Familie bedeutet für die 86-jährige Kölnerin alles
„Zu Beginn der Dreharbeiten waren meine Brüder, meine Schwester und ich schon skeptisch, ob sich jemand einen Film über acht alte Leute ansehen will, die über alte Kamellen reden. Jetzt ist der Film fertig und ich bin überrascht, wer sich alles für uns interessiert. So viele Interviews habe ich noch nie gegeben“, erzählt Anita Heck und fügt lachend hinzu: „Wir sind wohl einmalig, denn wir acht sind noch alle am Leben.“ Familie, das Füreinander-Dasein, bedeutet für die 86-Jährige alles.
Und obwohl ihre sechs Brüder und zwei Schwestern heute in alle Himmelsrichtungen verstreut wohnen, ist der Kontakt nie abgerissen. Seit Jahren treffen sich alle gemeinsam einmal im Jahr am Grab der Eltern im Harz. „Die Idee, einen Film über meine sechs Onkel, meine Tante und meine Mutter zu machen, hatte ich schon immer irgendwie im Hinterkopf, denn unsere gemeinsamen Familienfeiern waren stets erlebte Nachkriegsgeschichte aus erster Hand. Doch ich war zögerlich, wollte keinen Flüchtlingsfilm produzieren, denn davon gibt es genug“, berichtet der Kameramann Jürgen Heck, Sohn von Anita Heck.
Gemeinsam mit seinem Cousin Klaus Flemming, von Beruf Cutter, und dem Regisseur Christoph Weinert entwickelte man die Idee weiter, einigte sich auf ein „Roadmovie“, ein Kinogenre aus den 60er-Jahren, in dem sich die Handlung vorwiegend unterwegs abspielt. „Mein Onkel Heinz saß am Steuer des Busses. Gedreht haben wir alles, die Fahrt, die Gespräche, die Pausen während der Fahrt, das Ankommen in dem Dorf ihrer Kindheit, das Laufen durch den Ort. Die Kamera haben die acht komplett vergessen.

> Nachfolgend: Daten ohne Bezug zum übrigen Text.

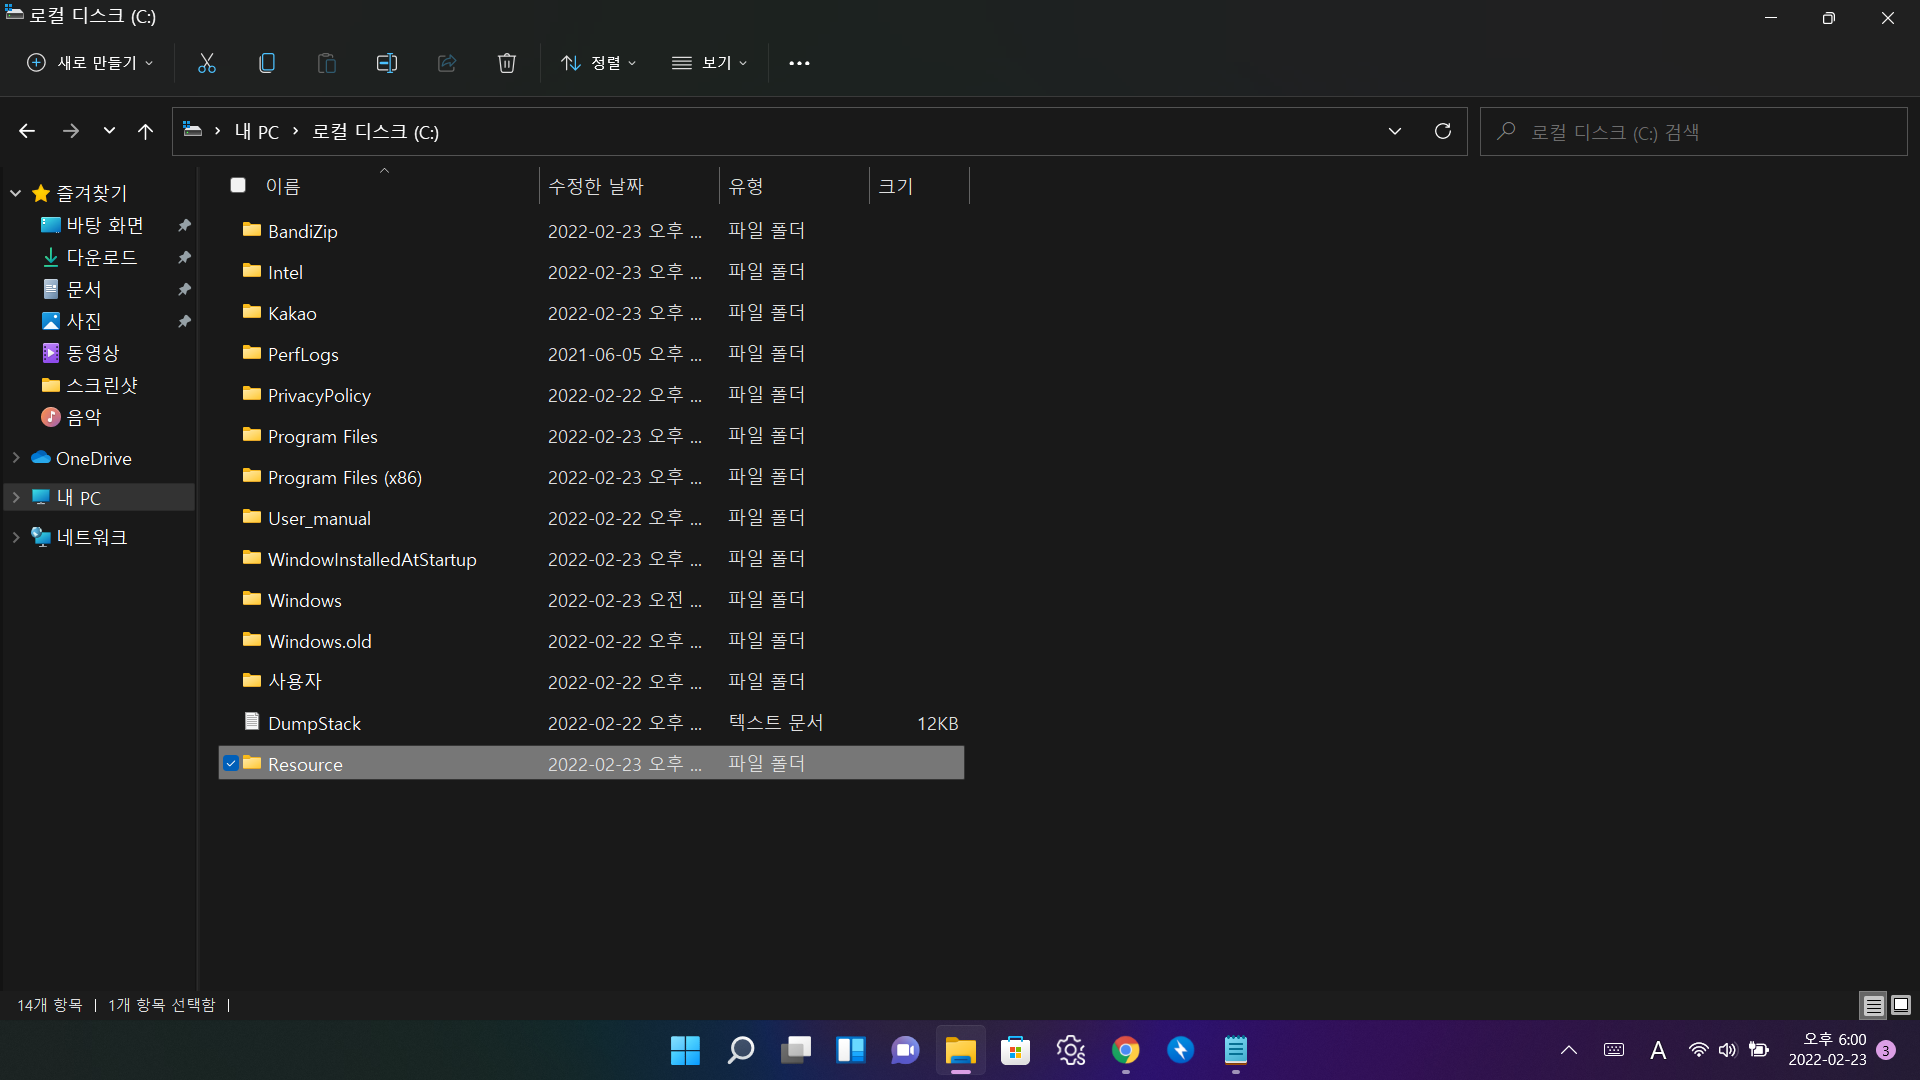
Task: Go up one folder level arrow
Action: [145, 131]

Sie waren super authentisch und bekamen einen Vitalitätsschub von 150 Prozent. „Für die war ich der Sohn und Neffe und nicht der Kameramann“, erzählt Jürgen Heck.
„Acht Geschwister“: Roadmovie erzählt Geschichte der Geschwister und ihrer Familie
„Wir waren auf dem Grundstück, wo unser alter Hof mal stand, da war jetzt alles voller Moos und Gestrüpp. Wir mussten echt aufpassen, um nicht in ein Kaninchenloch zu stolpern. Mein ältester Bruder Arno ist ja 90 Jahre alt, dem lief der Angstschweiß von der Stirn“, erzählt die Lindenthalerin Anita Heck. Der selbstfinanzierte Film geht jetzt auf Deutschlandtournee, ist in diesen Tagen in Berlin,Hamburg, Stuttgart, München und Köln zu sehen.

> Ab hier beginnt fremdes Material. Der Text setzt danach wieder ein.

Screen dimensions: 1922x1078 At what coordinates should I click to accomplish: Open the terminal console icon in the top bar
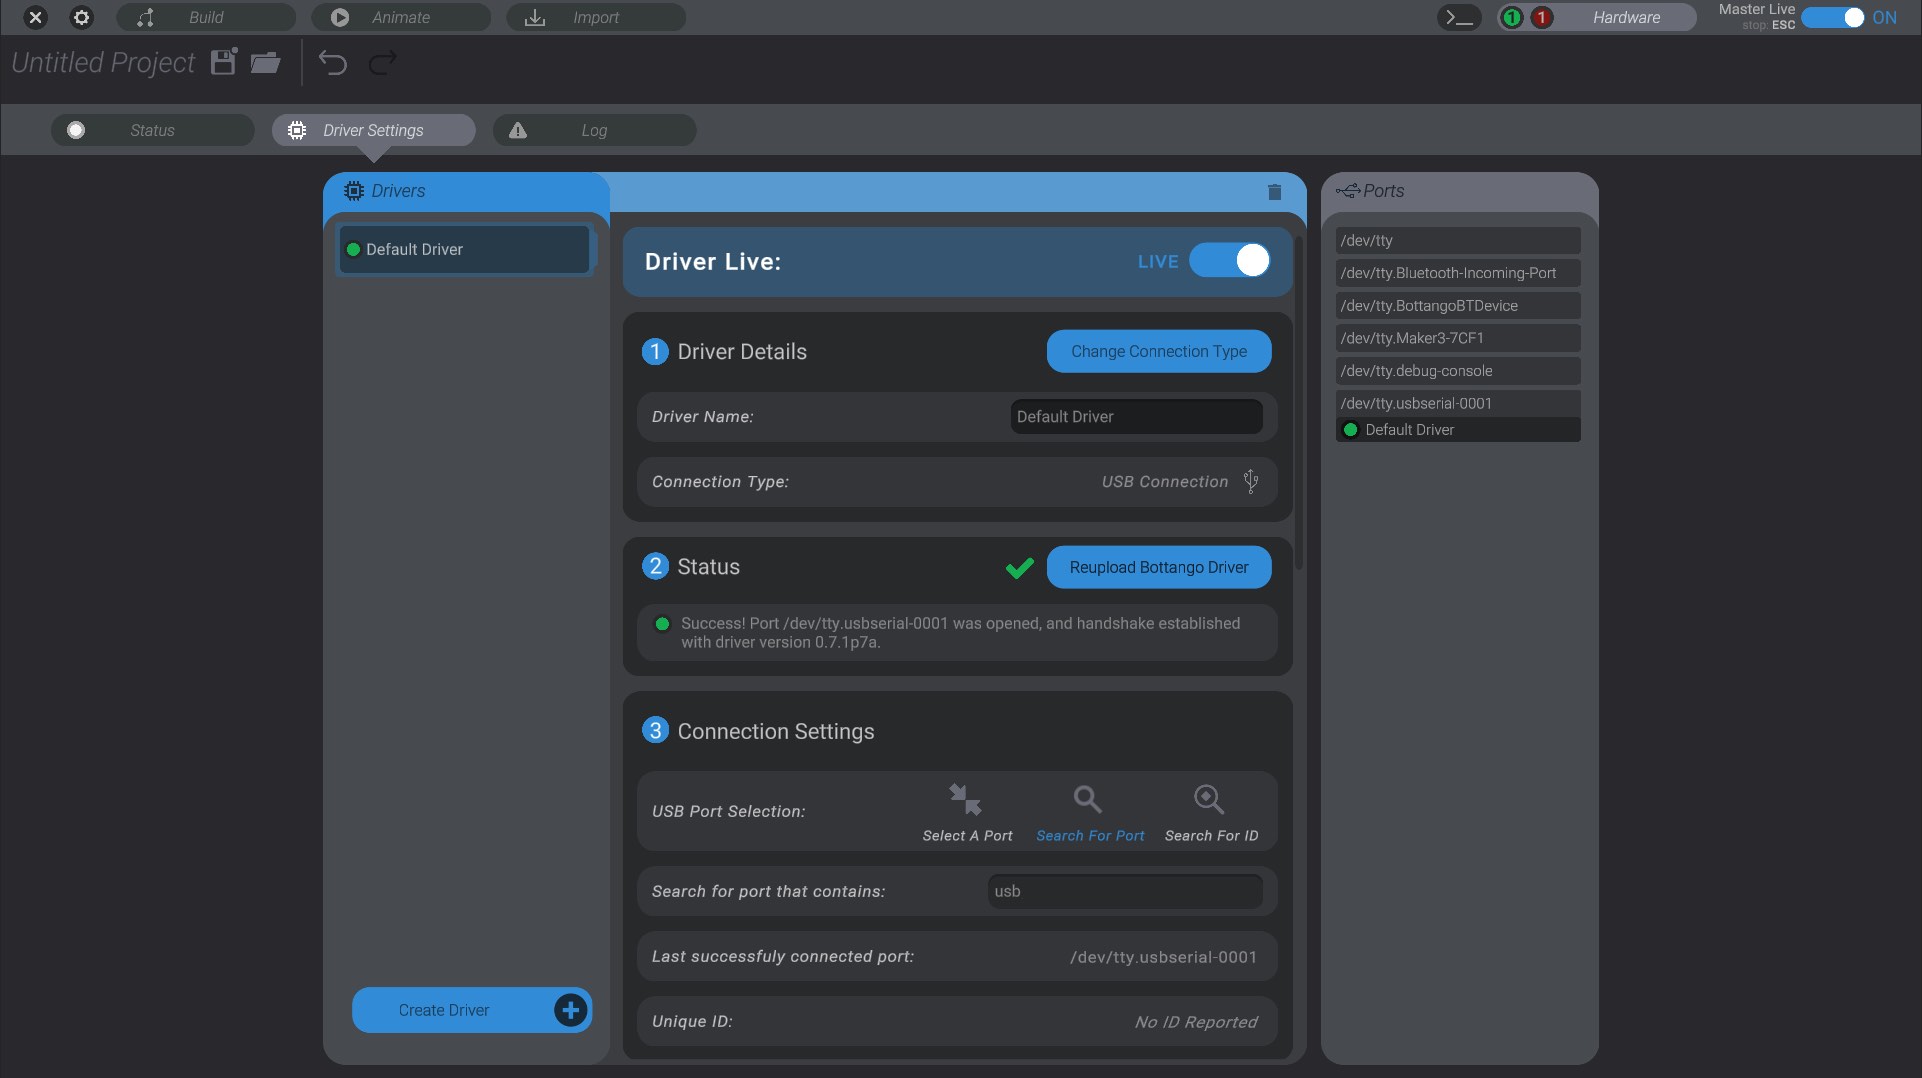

„Meine Brüder haben auf das Medien-Tamtam eigentlich keine große Lust, aber jetzt machen sie mit – und ich denke auch gerne. Mich bringt das nicht aus der Fassung, ist schon lustig, wenn man sich plötzlich selbst auf der Leinwand sieht“, erzählt Anita Heck und man merkt, dass sie doch ein wenig stolz auf die gefilmte Familiengeschichte ist, auf einen Film, der durch seine Authentizität und die wunderbare Symbiose der Geschwister berührt und bewegt. „Ich bin gespannt, wie das Kölner Publikum reagiert. Und sollten die Zuschauer an den richtigen Stellen lachen oder weinen, dann bin ich sehr zufrieden“, sagt der Kameramann, Sohn, Neffe und Reiseleiter Jürgen Heck.

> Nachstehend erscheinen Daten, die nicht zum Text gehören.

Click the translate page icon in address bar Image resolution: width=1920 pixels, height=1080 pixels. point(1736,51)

„Acht Geschwister“: Premiere in Köln
Der 90- minütige Dokumentarfilm „Acht Geschwister“ lief erstmals vor Publikum bei den Hofer Filmtagen Ende Oktober 2022. Einen Preis gab es nicht, aber die Resonanz auch beim jungen Publikum war äußerst positiv. Beim laufenden Snowdance-Filmfestival in Essen ist der Film unter den drei im Genre Dokumentarfilm nominierten. Die Köln-Premiere findet am Dienstag, 28. Februar, um 18.30 Uhr, im Filmhaus in der Maybachstraße statt. Der Eintritt kostet 8 Euro, Jürgen Heck und drei Geschwister werden vor Ort sein. Am Freitagabend, 3. Februar, sind alle acht Brüder und Schwestern zu Gast in Bettina Böttingers Kölner Treff.